Short problem 1: Extract the passage of the article about Robert Creeley at the Wilderness House, starting at "It is always" and ending at "nature preserve below.".

[BEGIN Document segment]

Robert Creeley at the Wilderness House in Littleton, Mass.

 

 ** Shortly before his death I had the pleasure to spend an afternoon with Robert Creeley. The Wilderness House Literary Retreat founded by Steve Glines hosted him, and I happened to be on the board for the retreat. The retreat closed after a few years--but we had quite a few interesting guests like Lois Ames, Afaa Michael Weaver, and a number of others...



Robert Creeley at the Wilderness House in Littleton, Mass.

By Doug Holder

 

It is always exciting to help start a new literary venture. Steve Glines, the founder of the “Wilderness House Literary Retreat” in Littleton, Mass. asked me to be a founding board member last Summer, and finally on Dec. 11 2004 we had our first event. We managed to get the renowned poet Robert Creeley as our first guest. Lo Galluccio, a poet and a friend of mine, joined me and we caught a train out of Porter Square, Cambridge to the hinterlands of Littleton, Mass. Steve Glines met us there and ferried us up to the “New England Forestry Foundation” lodge where the first event was to be held. The actual hunting lodge, where the retreat will be housed hopefully by the late Summer of 2005, is currently being renovated. Later, we inspected the premises, and found it full of promise, not to mention a spectacular view of the nature preserve below.

Lo and I sat down in a spacious room in the NEFF lodge, and enjoyed the crackling fireplace. Creeley was the first to arrive and looked amazingly hale and hearty, and much younger than his 78 years.



The event was advertised as a “chat” with Creeley, and that’s exactly what it was, a “chat,” not a formal lecture. Creeley was free to ramble on about his fascinating career as a literary legend. He talked about the many poets he knew; his years at the experimental “Black Mountain College,” to his experience with Jazz greats such as Miles Davis, to name one illustrious figure.

Creeley who grew up in Acton, Mass. has strong connections to Littleton, the home of the retreat. As a kid he swam at Long Lake which is just down the road from the retreat. Creeley was surprised that the natural beauty of the area has been preserved. Creeley felt that he could now thumb his nose at neighboring Concord that always had a better literary pedigree than Acton and Littleton. Creeley, tongue firmly in his cheek stated; “ I am glad to thumb my nose at Concord.”

[END Document segment]
[BEGIN Records for the exercise]

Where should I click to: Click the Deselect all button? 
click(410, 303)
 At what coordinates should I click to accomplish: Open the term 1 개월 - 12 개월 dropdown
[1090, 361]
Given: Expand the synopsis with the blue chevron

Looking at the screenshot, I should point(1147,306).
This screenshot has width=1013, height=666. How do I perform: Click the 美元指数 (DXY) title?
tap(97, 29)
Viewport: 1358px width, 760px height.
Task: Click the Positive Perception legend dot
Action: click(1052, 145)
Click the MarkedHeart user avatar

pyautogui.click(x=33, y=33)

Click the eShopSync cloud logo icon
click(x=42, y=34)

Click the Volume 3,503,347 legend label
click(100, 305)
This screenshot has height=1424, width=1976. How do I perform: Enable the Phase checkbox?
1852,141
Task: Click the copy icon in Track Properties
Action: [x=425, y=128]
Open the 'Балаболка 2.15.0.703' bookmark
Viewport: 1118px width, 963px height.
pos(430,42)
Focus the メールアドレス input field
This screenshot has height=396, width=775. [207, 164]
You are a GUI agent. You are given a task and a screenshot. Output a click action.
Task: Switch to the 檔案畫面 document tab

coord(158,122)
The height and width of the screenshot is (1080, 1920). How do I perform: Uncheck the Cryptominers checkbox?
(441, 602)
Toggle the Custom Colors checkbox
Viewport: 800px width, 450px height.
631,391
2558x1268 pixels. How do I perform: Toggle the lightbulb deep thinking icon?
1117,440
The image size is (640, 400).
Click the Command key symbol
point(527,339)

[END Records for the exercise]

Short problem 2: Copy the rows without any changes, starting at the row that contains "This screenshot has height=1424, width=1976." and ending at the final row, with both of those rows included.

Exercise output 1:
It is always exciting to help start a new literary venture. Steve Glines, the founder of the “Wilderness House Literary Retreat” in Littleton, Mass. asked me to be a founding board member last Summer, and finally on Dec. 11 2004 we had our first event. We managed to get the renowned poet Robert Creeley as our first guest. Lo Galluccio, a poet and a friend of mine, joined me and we caught a train out of Porter Square, Cambridge to the hinterlands of Littleton, Mass. Steve Glines met us there and ferried us up to the “New England Forestry Foundation” lodge where the first event was to be held. The actual hunting lodge, where the retreat will be housed hopefully by the late Summer of 2005, is currently being renovated. Later, we inspected the premises, and found it full of promise, not to mention a spectacular view of the nature preserve below.

Exercise output 2:
This screenshot has height=1424, width=1976. How do I perform: Enable the Phase checkbox?
1852,141
Task: Click the copy icon in Track Properties
Action: [x=425, y=128]
Open the 'Балаболка 2.15.0.703' bookmark
Viewport: 1118px width, 963px height.
pos(430,42)
Focus the メールアドレス input field
This screenshot has height=396, width=775. [207, 164]
You are a GUI agent. You are given a task and a screenshot. Output a click action.
Task: Switch to the 檔案畫面 document tab

coord(158,122)
The height and width of the screenshot is (1080, 1920). How do I perform: Uncheck the Cryptominers checkbox?
(441, 602)
Toggle the Custom Colors checkbox
Viewport: 800px width, 450px height.
631,391
2558x1268 pixels. How do I perform: Toggle the lightbulb deep thinking icon?
1117,440
The image size is (640, 400).
Click the Command key symbol
point(527,339)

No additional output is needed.